Gentle Introduction to Global Attention for Encoder-Decoder Recurrent Neural Networks

The encoder-decoder model provides a pattern for using recurrent neural networks to address challenging sequence-to-sequence prediction problems such as machine translation.

Attention is an extension to the encoder-decoder model that improves the performance of the approach on longer sequences. Global attention is a simplification of attention that may be easier to implement in declarative deep learning libraries like Keras and may achieve better results than the classic attention mechanism.

In this post, you will discover the global attention mechanism for encoder-decoder recurrent neural network models.

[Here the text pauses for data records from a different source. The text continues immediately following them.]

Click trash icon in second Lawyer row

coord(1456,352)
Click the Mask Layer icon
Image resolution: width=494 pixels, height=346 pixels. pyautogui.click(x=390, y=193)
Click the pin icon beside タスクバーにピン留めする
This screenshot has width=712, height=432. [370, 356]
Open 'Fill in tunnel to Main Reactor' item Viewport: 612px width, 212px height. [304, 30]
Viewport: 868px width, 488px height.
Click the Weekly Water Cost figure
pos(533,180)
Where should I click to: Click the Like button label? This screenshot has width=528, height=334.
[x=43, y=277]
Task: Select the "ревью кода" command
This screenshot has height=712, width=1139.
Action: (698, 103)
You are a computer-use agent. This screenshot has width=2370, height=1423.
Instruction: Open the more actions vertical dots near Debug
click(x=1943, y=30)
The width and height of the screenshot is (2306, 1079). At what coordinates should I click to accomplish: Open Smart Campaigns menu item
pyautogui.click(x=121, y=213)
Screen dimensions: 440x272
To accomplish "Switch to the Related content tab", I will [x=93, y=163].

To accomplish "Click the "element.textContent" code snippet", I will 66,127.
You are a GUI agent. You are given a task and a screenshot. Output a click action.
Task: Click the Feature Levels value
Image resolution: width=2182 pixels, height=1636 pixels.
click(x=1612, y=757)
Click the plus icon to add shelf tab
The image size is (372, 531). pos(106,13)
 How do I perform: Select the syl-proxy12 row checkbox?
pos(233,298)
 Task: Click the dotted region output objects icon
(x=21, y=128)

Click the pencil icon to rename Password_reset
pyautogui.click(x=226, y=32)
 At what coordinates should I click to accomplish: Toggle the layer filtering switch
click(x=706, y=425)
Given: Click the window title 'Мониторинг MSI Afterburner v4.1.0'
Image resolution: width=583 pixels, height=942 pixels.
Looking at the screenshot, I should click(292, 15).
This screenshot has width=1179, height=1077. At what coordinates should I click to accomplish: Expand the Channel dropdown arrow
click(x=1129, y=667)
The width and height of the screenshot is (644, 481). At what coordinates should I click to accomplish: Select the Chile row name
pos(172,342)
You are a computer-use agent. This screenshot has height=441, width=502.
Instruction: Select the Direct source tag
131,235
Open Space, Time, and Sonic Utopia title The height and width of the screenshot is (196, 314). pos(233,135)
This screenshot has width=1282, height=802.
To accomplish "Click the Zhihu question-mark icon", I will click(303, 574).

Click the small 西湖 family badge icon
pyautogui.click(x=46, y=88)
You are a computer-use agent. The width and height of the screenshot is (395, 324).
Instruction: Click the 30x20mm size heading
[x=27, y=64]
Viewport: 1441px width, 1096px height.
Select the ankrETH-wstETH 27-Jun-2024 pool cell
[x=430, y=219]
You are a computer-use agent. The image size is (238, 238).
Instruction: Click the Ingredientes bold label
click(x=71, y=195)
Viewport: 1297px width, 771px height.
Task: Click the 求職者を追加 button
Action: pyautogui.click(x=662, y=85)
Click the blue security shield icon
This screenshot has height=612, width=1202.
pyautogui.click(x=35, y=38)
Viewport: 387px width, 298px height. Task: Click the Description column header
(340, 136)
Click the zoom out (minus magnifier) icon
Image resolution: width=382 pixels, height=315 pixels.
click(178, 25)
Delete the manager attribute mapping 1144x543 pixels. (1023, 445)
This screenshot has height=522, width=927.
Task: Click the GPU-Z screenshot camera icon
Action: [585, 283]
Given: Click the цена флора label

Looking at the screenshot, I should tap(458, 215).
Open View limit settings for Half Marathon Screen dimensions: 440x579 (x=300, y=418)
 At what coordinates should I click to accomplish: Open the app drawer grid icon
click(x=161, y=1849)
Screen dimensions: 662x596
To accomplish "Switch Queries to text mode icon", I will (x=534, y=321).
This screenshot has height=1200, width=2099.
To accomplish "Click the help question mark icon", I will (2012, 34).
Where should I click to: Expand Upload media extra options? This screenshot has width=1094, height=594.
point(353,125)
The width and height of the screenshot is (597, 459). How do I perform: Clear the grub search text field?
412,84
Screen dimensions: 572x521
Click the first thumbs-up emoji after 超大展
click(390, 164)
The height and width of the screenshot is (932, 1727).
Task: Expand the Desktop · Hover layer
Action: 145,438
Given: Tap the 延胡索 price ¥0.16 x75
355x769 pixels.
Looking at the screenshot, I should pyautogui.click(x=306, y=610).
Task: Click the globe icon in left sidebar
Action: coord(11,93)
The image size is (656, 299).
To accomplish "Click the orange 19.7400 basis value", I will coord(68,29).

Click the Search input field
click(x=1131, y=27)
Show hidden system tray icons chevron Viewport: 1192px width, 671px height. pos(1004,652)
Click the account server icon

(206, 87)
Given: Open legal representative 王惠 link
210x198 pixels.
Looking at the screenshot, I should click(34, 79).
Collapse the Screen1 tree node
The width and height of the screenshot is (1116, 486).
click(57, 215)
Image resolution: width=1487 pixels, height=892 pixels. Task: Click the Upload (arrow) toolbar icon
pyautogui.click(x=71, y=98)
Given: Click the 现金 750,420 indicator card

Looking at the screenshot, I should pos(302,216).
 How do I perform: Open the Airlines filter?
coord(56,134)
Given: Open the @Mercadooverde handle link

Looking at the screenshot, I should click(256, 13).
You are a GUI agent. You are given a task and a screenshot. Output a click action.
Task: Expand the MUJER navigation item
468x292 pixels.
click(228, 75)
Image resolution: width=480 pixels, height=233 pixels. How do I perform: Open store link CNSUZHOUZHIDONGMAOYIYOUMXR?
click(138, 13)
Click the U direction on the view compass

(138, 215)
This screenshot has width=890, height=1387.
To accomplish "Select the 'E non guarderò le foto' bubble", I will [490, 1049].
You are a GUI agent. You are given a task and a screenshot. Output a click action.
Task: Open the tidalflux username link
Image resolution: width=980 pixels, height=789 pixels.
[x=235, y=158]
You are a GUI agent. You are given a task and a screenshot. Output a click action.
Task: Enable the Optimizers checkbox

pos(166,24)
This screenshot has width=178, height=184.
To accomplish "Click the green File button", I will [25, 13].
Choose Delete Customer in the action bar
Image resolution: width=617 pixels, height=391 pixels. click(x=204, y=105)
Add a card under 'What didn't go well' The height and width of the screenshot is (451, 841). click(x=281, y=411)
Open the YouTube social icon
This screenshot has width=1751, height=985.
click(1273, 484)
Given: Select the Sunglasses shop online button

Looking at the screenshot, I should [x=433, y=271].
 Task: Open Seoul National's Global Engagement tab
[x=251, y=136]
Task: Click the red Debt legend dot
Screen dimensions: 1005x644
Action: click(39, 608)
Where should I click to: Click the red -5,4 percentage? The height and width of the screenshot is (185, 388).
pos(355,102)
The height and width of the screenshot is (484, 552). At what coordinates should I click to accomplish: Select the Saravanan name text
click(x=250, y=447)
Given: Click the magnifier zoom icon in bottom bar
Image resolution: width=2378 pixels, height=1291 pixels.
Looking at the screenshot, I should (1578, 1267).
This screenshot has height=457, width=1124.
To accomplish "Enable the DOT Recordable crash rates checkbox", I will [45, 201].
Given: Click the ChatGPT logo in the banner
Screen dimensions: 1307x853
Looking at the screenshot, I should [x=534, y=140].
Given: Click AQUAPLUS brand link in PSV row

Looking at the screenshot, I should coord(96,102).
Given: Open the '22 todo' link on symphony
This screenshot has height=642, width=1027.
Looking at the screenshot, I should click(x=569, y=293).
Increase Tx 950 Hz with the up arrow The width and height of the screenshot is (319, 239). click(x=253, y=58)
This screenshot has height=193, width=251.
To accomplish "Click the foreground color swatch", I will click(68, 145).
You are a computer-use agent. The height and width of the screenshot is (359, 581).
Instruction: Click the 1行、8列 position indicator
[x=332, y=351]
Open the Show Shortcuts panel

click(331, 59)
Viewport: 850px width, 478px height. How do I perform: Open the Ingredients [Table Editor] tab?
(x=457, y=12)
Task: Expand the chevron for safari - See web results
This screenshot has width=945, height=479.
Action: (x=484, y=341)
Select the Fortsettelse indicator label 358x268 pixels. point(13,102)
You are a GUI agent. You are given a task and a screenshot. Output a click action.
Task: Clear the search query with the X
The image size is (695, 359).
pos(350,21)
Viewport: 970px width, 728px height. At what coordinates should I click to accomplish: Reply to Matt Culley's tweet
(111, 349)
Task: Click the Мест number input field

After reading this post, you will know:

  • The encoder-decoder model for sequence-to-sequence prediction problems such as machine translation.
  • The attention mechanism that improves the performance of encoder-decoder models on long sequences.
  • The global attention mechanism that simplifies the attention mechanism and may achieve better results.

Kick-start your project with my new book Long Short-Term Memory Networks With Python, including step-by-step tutorials and the Python source code files for all examples.

Let’s get started.

Gentle Introduction to Global Attention for Encoder-Decoder Recurrent Neural Networks

Gentle Introduction to Global Attention for Encoder-Decoder Recurrent Neural Networks
Photo by Kathleen Tyler Conklin, some rights reserved.

Overview

This tutorial is divided into 4 parts; they are:

  1. Encoder-Decoder Model
  2. Attention
  3. Global Attention
  4. Global Attention in More Detail

Encoder-Decoder Model

The encoder-decoder model is a way of organizing recurrent neural networks to tackle sequence-to-sequence prediction problems where the number of input and output time steps differ.

The model was developed for the problem of machine translation, such as translating sentences in French to English.

The model involves two sub-models, as follows:

  • Encoder: An RNN model that reads the entire source sequence to a fixed-length encoding.
  • Decoder: An RNN model that uses the encoded input sequence and decodes it to output the target sequence.

The image below shows the relationship between the encoder and the decoder models.

Example of an Encoder-Decode Network

Example of an Encoder-Decode Network
Taken from “Sequence to Sequence Learning with Neural Networks,” 2014.

The Long Short-Term Memory recurrent neural network is commonly used for the encoder and decoder. The encoder output that describes the source sequence is used to start the decoding process, conditioned on the words already generated as output so far. Specifically, the hidden state of the encoder for the last time step of the input is used to initialize the state of the decoder.

The LSTM computes this conditional probability by first obtaining the fixed-dimensional representation v of the input sequence (x1, …, xT) given by the last hidden state of the LSTM, and then computing the probability of y1, …, yT’ with a standard LSTM-LM formulation whose initial hidden state is set to the representation v of x1, …, xT

Sequence to Sequence Learning with Neural Networks, 2014.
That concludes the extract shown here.